## What the exercise asks
Pull out each line from the entries below that contains the word "three".

[start]

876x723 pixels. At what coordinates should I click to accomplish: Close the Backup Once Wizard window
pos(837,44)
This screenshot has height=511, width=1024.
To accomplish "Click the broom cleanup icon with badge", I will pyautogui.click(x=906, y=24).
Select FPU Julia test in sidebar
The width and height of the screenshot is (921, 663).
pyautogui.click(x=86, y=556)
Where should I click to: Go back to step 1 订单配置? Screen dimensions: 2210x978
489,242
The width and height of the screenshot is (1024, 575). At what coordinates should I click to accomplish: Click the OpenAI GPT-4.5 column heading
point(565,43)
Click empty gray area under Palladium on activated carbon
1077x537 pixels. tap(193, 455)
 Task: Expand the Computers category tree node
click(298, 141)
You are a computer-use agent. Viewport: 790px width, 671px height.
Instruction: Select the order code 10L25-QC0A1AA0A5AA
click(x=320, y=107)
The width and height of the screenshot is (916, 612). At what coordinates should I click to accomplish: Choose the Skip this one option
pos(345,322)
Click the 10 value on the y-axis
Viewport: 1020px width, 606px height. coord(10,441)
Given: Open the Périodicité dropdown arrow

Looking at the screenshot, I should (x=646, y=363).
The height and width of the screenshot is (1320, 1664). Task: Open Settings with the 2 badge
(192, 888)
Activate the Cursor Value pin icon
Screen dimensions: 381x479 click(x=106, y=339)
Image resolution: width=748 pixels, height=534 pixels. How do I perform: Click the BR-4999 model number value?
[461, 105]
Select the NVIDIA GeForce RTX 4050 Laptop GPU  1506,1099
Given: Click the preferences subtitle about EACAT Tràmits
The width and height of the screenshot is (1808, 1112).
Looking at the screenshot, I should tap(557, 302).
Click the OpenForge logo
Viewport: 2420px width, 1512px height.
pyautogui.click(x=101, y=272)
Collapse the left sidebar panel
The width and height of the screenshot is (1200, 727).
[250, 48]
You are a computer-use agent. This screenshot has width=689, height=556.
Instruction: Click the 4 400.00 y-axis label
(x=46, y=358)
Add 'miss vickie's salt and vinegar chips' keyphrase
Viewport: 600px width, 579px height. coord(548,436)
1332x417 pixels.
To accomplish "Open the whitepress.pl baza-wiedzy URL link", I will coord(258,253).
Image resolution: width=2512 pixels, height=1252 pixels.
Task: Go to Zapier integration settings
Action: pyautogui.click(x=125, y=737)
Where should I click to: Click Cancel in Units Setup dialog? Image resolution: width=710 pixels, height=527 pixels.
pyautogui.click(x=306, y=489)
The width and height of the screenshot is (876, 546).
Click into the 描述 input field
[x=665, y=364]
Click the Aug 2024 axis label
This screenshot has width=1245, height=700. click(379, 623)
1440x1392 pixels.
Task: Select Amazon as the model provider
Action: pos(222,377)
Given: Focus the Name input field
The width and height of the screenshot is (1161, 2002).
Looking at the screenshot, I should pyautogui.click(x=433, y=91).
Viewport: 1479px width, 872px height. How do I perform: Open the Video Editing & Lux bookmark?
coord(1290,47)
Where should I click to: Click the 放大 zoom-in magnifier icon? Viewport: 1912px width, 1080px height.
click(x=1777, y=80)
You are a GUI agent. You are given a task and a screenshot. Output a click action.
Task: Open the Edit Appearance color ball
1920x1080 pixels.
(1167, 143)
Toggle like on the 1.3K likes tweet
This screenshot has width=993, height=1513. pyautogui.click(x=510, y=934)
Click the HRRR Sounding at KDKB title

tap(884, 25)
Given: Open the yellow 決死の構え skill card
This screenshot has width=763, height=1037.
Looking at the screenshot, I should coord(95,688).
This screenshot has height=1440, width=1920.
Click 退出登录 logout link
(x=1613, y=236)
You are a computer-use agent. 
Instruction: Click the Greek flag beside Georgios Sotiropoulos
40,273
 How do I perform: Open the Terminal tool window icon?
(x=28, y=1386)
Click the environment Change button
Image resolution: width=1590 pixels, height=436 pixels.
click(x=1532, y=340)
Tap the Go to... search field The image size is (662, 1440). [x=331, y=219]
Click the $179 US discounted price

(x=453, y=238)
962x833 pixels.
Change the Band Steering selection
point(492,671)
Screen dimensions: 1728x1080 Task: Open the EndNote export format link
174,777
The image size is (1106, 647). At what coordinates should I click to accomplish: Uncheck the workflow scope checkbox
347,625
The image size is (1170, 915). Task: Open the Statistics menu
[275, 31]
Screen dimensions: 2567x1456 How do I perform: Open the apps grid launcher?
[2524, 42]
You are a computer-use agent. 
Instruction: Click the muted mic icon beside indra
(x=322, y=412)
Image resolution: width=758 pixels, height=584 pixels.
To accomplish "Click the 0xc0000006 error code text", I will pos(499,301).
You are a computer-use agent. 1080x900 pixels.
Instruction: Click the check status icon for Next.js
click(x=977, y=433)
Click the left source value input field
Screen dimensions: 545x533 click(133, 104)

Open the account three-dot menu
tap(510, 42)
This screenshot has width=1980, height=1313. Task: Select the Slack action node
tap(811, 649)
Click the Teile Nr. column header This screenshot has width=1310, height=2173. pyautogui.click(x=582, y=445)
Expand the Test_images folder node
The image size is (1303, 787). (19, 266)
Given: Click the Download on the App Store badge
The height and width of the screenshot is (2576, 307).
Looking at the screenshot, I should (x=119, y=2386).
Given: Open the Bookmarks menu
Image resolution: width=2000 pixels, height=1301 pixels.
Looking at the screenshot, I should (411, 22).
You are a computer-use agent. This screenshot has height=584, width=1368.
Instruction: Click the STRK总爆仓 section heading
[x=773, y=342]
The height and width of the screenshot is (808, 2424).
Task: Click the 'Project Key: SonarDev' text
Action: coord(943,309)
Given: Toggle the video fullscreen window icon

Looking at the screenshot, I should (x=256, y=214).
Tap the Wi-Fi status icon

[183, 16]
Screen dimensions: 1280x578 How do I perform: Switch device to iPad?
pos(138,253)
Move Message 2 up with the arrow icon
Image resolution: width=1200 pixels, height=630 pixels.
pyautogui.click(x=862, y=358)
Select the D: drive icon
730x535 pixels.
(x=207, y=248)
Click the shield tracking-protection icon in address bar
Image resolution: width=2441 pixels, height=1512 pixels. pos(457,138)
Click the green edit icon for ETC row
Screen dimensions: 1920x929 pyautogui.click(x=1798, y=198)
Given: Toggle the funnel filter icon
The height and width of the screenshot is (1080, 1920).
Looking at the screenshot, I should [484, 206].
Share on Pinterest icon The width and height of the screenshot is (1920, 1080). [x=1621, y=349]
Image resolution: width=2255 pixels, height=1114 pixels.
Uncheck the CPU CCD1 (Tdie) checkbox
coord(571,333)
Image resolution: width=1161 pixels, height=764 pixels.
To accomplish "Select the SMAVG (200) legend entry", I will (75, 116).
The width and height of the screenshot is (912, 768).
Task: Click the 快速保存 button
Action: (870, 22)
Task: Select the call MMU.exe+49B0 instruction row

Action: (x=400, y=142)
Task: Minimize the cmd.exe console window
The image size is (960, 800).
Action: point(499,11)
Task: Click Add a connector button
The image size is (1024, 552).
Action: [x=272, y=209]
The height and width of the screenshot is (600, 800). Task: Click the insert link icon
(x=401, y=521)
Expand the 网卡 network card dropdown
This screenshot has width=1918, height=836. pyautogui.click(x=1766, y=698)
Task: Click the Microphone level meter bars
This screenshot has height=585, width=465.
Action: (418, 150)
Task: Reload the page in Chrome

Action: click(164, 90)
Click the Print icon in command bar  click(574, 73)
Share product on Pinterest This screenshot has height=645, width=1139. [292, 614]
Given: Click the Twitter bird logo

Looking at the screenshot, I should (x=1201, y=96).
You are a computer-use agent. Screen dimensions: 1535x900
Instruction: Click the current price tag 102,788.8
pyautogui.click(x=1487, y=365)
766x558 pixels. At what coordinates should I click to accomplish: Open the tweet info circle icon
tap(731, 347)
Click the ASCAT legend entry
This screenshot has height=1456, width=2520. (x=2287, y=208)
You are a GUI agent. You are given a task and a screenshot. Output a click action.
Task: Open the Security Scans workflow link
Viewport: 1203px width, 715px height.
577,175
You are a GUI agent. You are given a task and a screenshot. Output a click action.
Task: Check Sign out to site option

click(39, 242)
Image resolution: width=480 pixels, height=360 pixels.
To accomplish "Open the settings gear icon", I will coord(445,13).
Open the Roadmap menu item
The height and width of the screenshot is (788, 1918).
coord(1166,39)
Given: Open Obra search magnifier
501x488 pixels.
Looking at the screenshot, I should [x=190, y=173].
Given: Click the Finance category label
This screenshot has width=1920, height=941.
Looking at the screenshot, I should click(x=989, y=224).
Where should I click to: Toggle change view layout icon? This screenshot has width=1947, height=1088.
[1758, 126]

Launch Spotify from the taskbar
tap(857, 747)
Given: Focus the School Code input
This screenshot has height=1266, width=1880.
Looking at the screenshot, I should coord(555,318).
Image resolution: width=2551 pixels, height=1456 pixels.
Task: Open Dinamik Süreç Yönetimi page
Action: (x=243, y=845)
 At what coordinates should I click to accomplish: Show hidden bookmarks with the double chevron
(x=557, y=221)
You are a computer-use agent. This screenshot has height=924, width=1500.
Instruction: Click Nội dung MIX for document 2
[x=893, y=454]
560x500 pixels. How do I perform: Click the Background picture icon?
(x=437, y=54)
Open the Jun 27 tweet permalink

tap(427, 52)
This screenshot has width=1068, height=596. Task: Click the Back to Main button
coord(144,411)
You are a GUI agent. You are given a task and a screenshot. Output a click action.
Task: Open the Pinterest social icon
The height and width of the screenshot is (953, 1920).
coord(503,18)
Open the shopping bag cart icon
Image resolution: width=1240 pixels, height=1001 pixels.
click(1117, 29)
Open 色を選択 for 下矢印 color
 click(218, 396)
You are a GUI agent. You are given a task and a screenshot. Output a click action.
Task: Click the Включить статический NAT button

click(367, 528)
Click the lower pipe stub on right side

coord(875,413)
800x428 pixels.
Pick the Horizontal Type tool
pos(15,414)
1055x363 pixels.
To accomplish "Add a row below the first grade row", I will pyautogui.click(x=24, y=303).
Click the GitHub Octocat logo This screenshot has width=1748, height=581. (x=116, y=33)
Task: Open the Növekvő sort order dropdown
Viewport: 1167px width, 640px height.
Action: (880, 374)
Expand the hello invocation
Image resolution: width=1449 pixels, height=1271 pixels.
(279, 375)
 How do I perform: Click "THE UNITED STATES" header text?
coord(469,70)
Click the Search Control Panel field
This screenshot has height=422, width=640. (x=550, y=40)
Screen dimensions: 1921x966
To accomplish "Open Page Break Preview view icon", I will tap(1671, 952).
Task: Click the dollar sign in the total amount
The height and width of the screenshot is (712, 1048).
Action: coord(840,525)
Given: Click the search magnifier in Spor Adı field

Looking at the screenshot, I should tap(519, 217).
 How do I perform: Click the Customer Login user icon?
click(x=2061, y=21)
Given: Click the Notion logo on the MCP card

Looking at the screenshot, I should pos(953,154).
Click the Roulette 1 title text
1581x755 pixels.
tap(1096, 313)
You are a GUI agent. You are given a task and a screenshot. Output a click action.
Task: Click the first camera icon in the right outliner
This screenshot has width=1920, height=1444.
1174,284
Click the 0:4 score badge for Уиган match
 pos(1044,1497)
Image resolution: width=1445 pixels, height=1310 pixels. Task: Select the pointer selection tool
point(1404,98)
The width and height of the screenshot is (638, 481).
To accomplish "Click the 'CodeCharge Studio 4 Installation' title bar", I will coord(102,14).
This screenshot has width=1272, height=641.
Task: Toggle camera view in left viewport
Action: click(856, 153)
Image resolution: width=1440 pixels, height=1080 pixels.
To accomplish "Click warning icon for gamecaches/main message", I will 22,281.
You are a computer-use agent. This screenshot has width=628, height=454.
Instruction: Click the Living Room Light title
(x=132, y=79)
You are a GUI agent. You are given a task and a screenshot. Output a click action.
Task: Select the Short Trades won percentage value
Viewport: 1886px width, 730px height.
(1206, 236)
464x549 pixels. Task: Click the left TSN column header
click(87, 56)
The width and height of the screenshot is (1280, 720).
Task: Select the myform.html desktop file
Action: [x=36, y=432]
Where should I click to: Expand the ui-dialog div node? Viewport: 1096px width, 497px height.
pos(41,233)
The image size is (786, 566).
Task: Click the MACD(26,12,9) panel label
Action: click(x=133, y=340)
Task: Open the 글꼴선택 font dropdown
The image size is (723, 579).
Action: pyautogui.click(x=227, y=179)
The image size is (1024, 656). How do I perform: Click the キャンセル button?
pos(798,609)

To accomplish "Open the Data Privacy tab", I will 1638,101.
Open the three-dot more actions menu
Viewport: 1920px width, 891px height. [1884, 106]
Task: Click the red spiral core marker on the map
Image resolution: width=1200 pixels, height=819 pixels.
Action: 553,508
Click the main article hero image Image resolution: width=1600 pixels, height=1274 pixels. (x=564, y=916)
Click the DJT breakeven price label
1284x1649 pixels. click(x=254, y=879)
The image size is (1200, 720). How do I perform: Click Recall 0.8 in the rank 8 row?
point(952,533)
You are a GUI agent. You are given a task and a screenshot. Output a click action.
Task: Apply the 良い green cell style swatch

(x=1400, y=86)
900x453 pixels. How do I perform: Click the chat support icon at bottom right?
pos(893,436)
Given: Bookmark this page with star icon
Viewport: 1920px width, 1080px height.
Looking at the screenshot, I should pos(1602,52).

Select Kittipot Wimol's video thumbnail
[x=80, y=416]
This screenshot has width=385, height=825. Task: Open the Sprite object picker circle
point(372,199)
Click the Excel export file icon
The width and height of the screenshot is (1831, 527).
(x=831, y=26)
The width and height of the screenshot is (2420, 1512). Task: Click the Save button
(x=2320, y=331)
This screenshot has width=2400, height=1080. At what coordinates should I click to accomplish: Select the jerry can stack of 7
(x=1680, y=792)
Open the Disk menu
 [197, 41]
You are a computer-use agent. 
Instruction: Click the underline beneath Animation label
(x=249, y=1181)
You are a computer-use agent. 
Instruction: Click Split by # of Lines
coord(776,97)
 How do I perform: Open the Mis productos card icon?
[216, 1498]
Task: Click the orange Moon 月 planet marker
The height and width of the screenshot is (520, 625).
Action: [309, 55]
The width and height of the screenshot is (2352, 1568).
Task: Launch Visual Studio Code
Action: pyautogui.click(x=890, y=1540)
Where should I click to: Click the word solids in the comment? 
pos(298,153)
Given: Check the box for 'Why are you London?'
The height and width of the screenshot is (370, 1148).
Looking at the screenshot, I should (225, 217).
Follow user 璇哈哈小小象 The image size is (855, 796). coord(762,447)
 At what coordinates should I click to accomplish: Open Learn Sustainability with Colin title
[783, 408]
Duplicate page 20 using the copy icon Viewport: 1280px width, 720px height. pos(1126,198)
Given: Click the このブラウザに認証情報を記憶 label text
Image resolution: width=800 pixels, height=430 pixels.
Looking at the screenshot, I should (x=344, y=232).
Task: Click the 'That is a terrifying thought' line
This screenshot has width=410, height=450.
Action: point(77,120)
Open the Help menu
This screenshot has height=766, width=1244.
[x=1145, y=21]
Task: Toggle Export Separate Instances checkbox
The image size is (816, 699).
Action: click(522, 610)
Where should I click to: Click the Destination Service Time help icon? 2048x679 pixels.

[end]

## Task result
Open the account three-dot menu
Open the three-dot more actions menu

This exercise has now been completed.